Join on columns of different name #78

Closed prcastro closed 6 years ago

prcastro commented 7 years ago

The docs say we have to join only on columns that have the same name on both DTs. What about using

join(a, b, on=(:a_name, :b_name))
join(a, b, on=[(:a_name1, :b_name1), (:a_name2, :b_name2)])

for joining on columns of different names? This is because I think that is common to reuse a and b after the merge, so it's not nice to have the obligation to rename in case of a merge.

davidanthoff commented 7 years ago

I've also run into this issue, so +1 to this idea.

You could also use Query.jl to do this right now, its various join commands allow you to join on columns with different names (or rather, it joins on whatever the expressions to the left and right of the equals keyword return, i.e. you can have arbitrary complicated transformations there as long as they are valid julia code). No promise about performance, though, I haven't spent much time on tuning the join commands (this mainly means I just don't know how they perform).
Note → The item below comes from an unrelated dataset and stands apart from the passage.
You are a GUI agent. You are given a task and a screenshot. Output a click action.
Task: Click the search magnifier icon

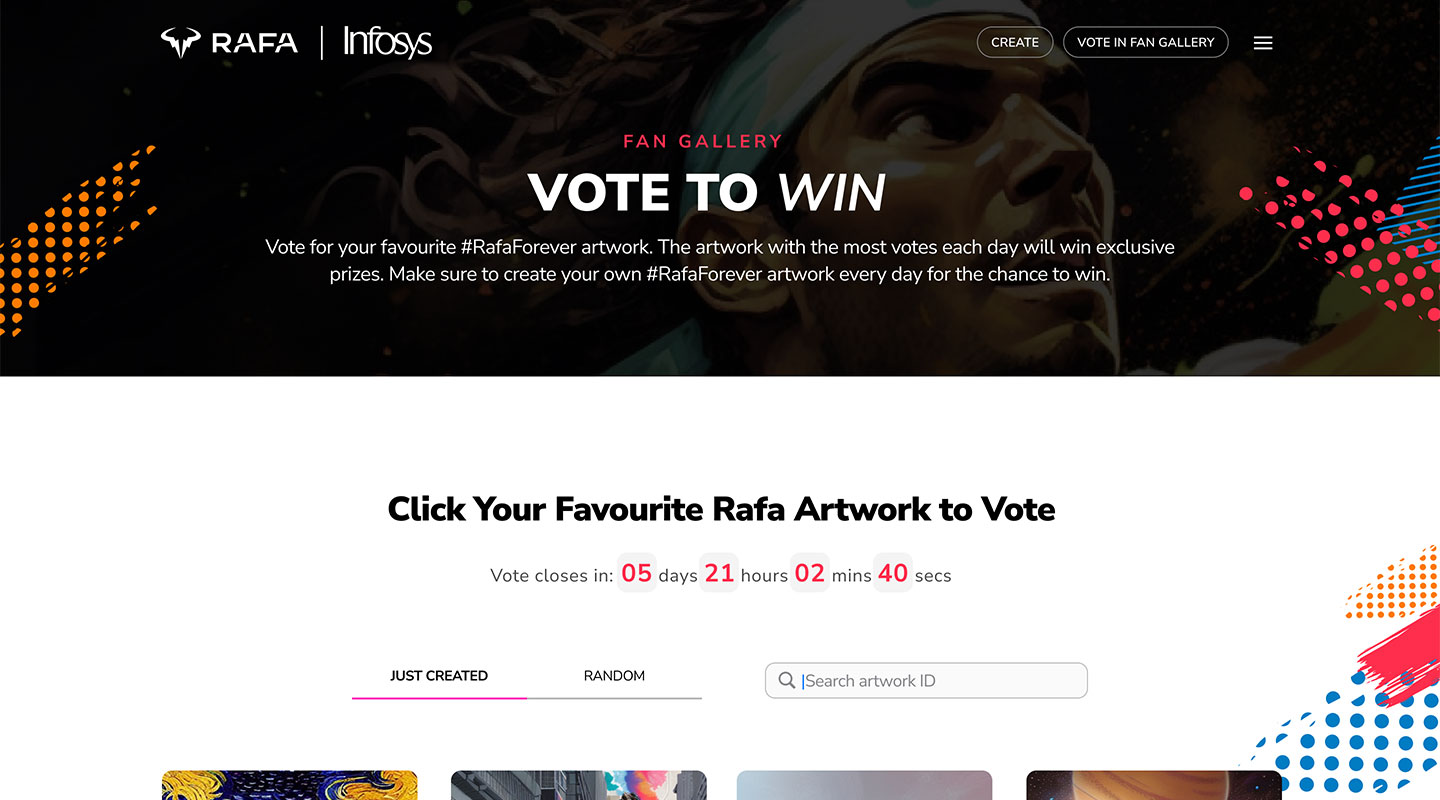point(787,681)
nalimilan commented 7 years ago

Makes sense, though we currently concentrate on stabilizing the basics, so without help it won't probably be implemented very soon.

cjprybol commented 6 years ago

transferred to DataFrames, see https://github.com/JuliaData/DataFrames.jl/issues/1297

cjprybol commented 6 years ago

@prcastro This functionality was just merged into DataFrames.jl with https://github.com/JuliaData/DataFrames.jl/pull/1312. It should work on master and will be present in the next release. Thanks for posting the issue!